Ariadne


Ariadne is a tool I made to help me discover and organize papers designed around the interaction of citation chasing. It leverages GPU compute to scale interactively to graphs with hundreds of thousands of nodes, allowing users to iteratively populate their graph with papers of interest and expand on connections discovered through exploring the graph.

Motivation

How does a user know what questions they want to ask when learning about a new research topic, or when exploring a new space through data? If we can represent the underlying data as a graph, and explicitly make the structure known to a user, it opens up opportunities for various interactions to take place.

To learn about a topic, you might engage in citation chasing. A typical approach would be to skim the bibliography of a paper, then manually look up papers that piqued your interest. This is both tedious and time consuming. A slightly faster way of citation chasing might be to look at the citations of your starting papers in a research tool like Semantic Scholar or Google Scholar. Then, you could leverage their citation networks to quickly reach those papers that pique your interest instead of having to manually find them.

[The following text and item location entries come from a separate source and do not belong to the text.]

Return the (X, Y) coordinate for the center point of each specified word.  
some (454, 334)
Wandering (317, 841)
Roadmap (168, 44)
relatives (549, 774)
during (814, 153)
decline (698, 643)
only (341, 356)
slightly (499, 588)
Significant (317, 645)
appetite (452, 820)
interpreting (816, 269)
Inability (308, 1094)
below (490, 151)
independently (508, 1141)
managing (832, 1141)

However, this still loses a useful piece of information – the connections between papers. At first, it might be possible to keep track of how a few papers are related, but as the search progresses the number of papers quickly turns into an unmanageable collection where these connections have to be rediscovered1.

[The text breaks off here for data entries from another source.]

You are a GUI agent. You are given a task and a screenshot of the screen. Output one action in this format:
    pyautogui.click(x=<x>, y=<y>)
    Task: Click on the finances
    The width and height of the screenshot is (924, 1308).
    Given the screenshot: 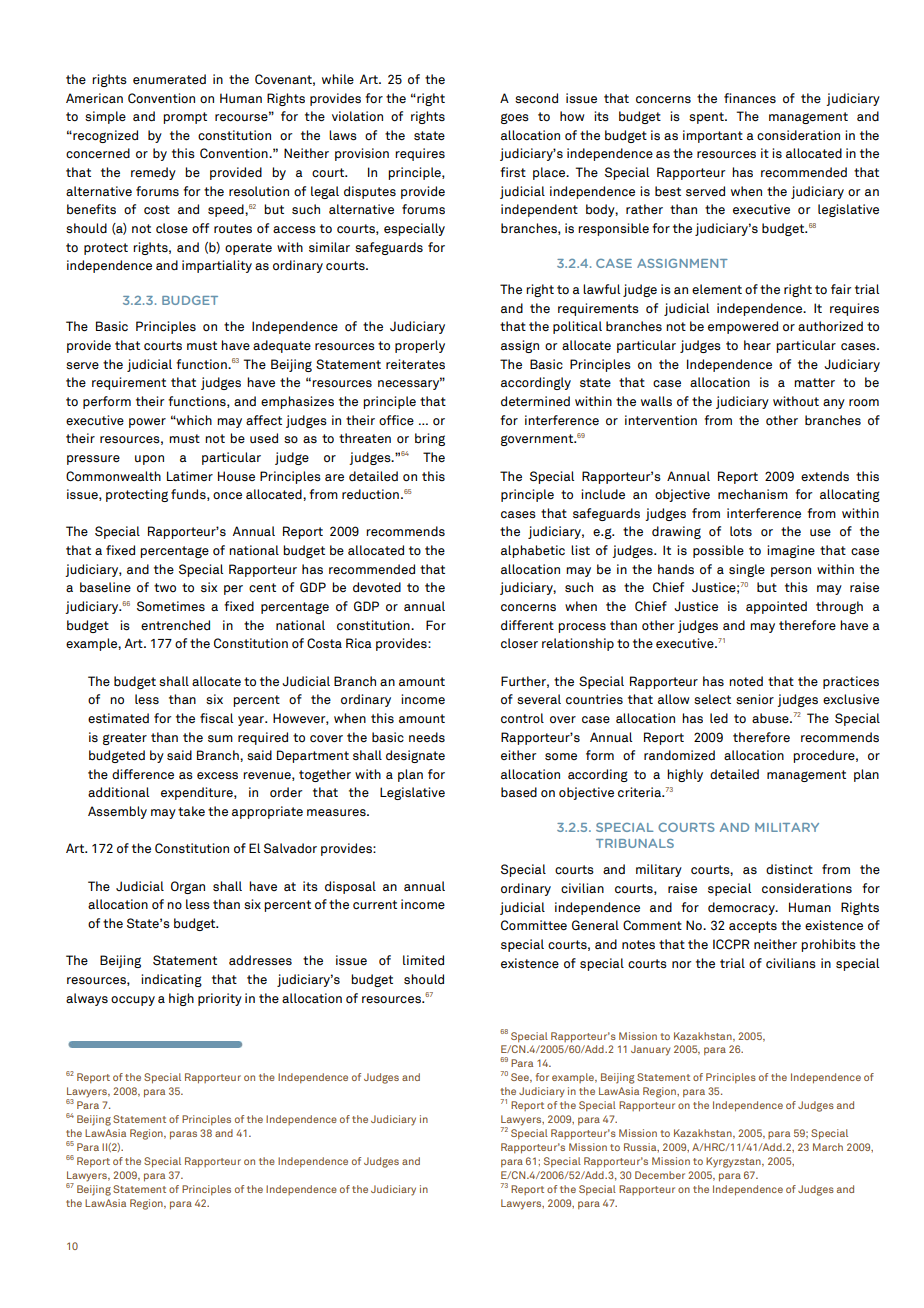 What is the action you would take?
    pyautogui.click(x=750, y=98)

By visualizing the graph structure during the chasing process, it’s possible to see how all the papers are connected, highlighting papers with many links to others in your chase (likely fundamental ideas to your search), or connections between papers you might have missed that warrant a second look.

You could also imagine that this would extend to finding connections between multiple research topics, or making sense of a field of research as a whole.

Approach

Opportunities for novel interactions

Many user interactions have traditionally limited the amount of data presented – either intentionally, to highlight what’s deemed to be most relevant, or due to past computational constraints. While these approaches are effective, I’m instead especially interested in what becomes possible when those limitations are removed. Interactions that work well at small scales don’t always extend to larger datasets, but by building tools that support both, we can combine their strengths, explore hybrid solutions, and discover new interactions adaptable across all scales.

Performance

Ariadne has been built with performance as a primary concern, offloading computation and rendering to the GPU whenever it makes sense to do so. At the time of writing, Ariadne performs graph layout using a GPU-accelerated Barnes-Hut algorithm utilizing a BVH built fully on the GPU. Label placement and text culling is done with compute kernels, and all rendering is done with a custom but fairly standard GPU graphics pipeline. The CPU is mainly delegated to handling user input, fetching data over network, and marshalling data to/from GPU buffers.

Local-first

Aside from the sources providing information about the papers and how they are connected, all processing happens on-device. Once fetched, the data is stored locally for all app interactions. Our personal devices are hugely powerful and doing things locally results in a more responsive experience under a wider variety of conditions, albeit at a hit to the user’s battery life. While I aim to not perform unnecessary and wasteful computations, I am prioritizing responsiveness for now. While this might not be as exciting for others, it’s something important to me.

Examples

Finding connections between multiple topics

Suppose that I know a bit about GPU Programming and a bit about Bounding Volume Hierarchies (BVHs), but I’m not sure about work related to building a BVH on the GPU. We’ll build two initial graphs to start, each from the first page of results (10 papers) on Google Scholar for both search terms. Ariadne will then also pull in those papers’ references and citations to populate the graph.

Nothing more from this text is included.